Wednesday, December 29, 2010

'Plan Continuation Error' by the CHSRA

My wife, an aviation and space human performance researcher with NASA, coined the phrase, "plan continuation error." It means that once you set out on a plan for which you see no obstacles, or only minor ones, you keep on going with your plan even when evidence piles up that you should change direction or stop entirely. It means flying into a thunderstorm rather than diverting, and thereby crashing. Or, launching the shuttle even though the weather tells them not to.


That's the high-speed train agenda in California. They have been simmering this vision on the back burner for decades.
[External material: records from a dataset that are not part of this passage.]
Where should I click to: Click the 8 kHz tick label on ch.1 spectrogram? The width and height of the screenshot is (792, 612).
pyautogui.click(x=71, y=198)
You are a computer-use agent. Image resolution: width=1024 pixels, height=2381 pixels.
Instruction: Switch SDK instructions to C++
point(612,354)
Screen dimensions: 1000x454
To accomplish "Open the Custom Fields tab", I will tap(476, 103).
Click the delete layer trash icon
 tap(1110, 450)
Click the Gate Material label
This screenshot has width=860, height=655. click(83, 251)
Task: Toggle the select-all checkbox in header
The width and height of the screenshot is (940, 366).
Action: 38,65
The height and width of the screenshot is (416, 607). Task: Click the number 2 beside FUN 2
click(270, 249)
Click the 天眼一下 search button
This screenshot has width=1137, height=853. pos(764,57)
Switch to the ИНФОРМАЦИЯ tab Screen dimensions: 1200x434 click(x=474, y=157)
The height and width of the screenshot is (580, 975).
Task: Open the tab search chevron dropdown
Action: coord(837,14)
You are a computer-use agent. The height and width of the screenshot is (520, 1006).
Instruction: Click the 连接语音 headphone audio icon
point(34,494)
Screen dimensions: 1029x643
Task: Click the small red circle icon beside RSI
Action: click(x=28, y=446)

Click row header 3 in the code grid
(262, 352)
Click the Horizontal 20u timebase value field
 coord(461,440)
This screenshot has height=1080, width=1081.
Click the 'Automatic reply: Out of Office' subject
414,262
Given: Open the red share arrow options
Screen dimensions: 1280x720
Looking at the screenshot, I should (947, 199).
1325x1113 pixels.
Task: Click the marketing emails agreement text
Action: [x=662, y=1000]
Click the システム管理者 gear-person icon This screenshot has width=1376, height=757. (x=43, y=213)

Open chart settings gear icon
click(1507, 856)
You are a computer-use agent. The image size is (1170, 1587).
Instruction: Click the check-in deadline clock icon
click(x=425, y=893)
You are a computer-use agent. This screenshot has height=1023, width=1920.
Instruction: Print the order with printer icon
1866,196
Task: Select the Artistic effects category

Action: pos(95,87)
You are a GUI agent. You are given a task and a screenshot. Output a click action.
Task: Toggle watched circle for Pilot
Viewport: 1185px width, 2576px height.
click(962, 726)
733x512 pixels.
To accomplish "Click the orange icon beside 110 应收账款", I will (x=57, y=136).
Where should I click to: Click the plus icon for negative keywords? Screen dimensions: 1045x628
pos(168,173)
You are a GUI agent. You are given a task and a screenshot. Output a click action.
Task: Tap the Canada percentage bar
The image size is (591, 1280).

Same vision today as it was thirty years ago. You would think that times have changed and are a-changin' so that your vision would also change. Well, no.


As this CNBC report points out, Tom Umberg, vice-Chair of the CHSRA Board, projects 50 million residents in California in 2030. How does he know that? What if he's wrong? What's his Plan B?


Wherever Jane Wells quotes one of the spokespeople for the rail authority, predictions and threats come out of their mouths as if handed down to Moses. Umberg is now retreating on one of the rail authority's central predictions, ridership. They recently swore, on a stack of Bibles, to the accuracy of over 40 million annual passengers. Now, Umberg says "well under" that 40 million level. As I keep repeating, they make this stuff up as they go along.


About that ridership. Before the 2008 elections, they forecast 117 million annual riders. That, in their minds, justified the train's enormous costs. The costs have now gone up, the ridership down, but they are plowing ahead just the same. Plan Continuation Error.


If we all sat down and made a list of public investments that might pull California out of its economic doldrums, would you even think of high-speed rail if these guys hadn't been advertising it so aggressively on late-night television?


And, now that HSR is actually on the radar scope, where on your list would it be? In front of education (K-12 and higher-ed.), infrastructure repair (bridges, highways, runways, levees, etc.), upgrading the power grid, upgrading the water distribution system, or urban and regional public mass-transit? Are any of those less important than a fantasy luxury train for the well to do?


That the rail authority can continue to pursue this grandiose vision in the face of the dire circumstances we face for the foreseeable future is irrational and a perfect example of a "plan continuation error."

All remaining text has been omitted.